The court noted that the Talacre Beach and the Commission v France cases involved a very specific and limited exception to this general principle. In particular, only where there are "concrete and specific aspects" of a supply for which legislation has provided a particular VAT treatment, this may override the application of the same rate of VAT to all aspects of a single supply. In Talacre Beach, the UK zero-rating provisions specifically limited the zero-rating provisions so that they applied only to the caravan and not their removable contents. The same approach was also applied by the ECJ in the Commission v France case concerning French undertakers. The court rejected the European Commission’s complaint that applying a reduced rate of VAT to part of a single supply (transportation of the body) was contrary to EU law. The ECJ held that France was entitled to apply the reduced rate of VAT selectively, provided that it was only applied to "concrete and specific aspects" of a supply.

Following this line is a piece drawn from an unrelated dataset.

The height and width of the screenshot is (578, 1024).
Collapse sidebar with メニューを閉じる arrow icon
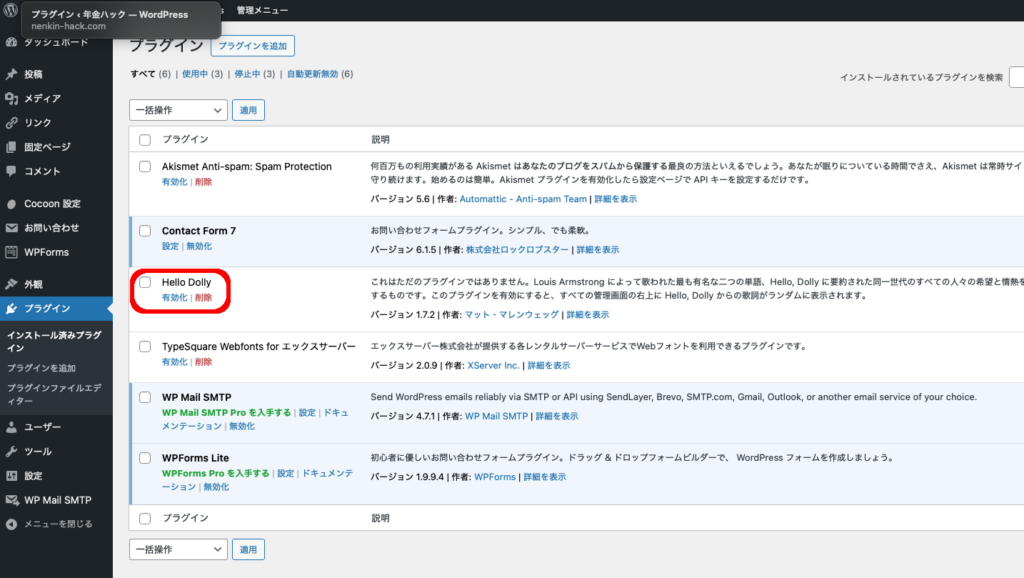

However, these cases were very limited exceptions to the general rule that a single VAT rate must be applied to a single supply. Where a single supply, such as the one in this case, comprises of two distinct elements, one principal, the other ancillary, which, if supplied separately, would be subject to different rates of VAT, the supply must be taxed solely at the rate of VAT applying to the single supply, based on the rate applicable to the principal element. That is the case even if the price of each element within the full price paid by the customer can be identified.

Comment

The decision of the ECJ in this case is not a surprise. In fact, what is surprising is that another single supply case has reached the ECJ. Whilst the decisions in Commission v France and Talacre Beach have raised questions over the scope of any exception to the requirement to apply a single rate of VAT to a single supply, it always seemed clear following Talacre Beach that this exception was limited to where the relevant statutory provisions specifically limit the rates applicable in a way that clearly overrides the single supply rule. The application of the lower rate of VAT to general museum admissions in this case fell well short of that particular hurdle.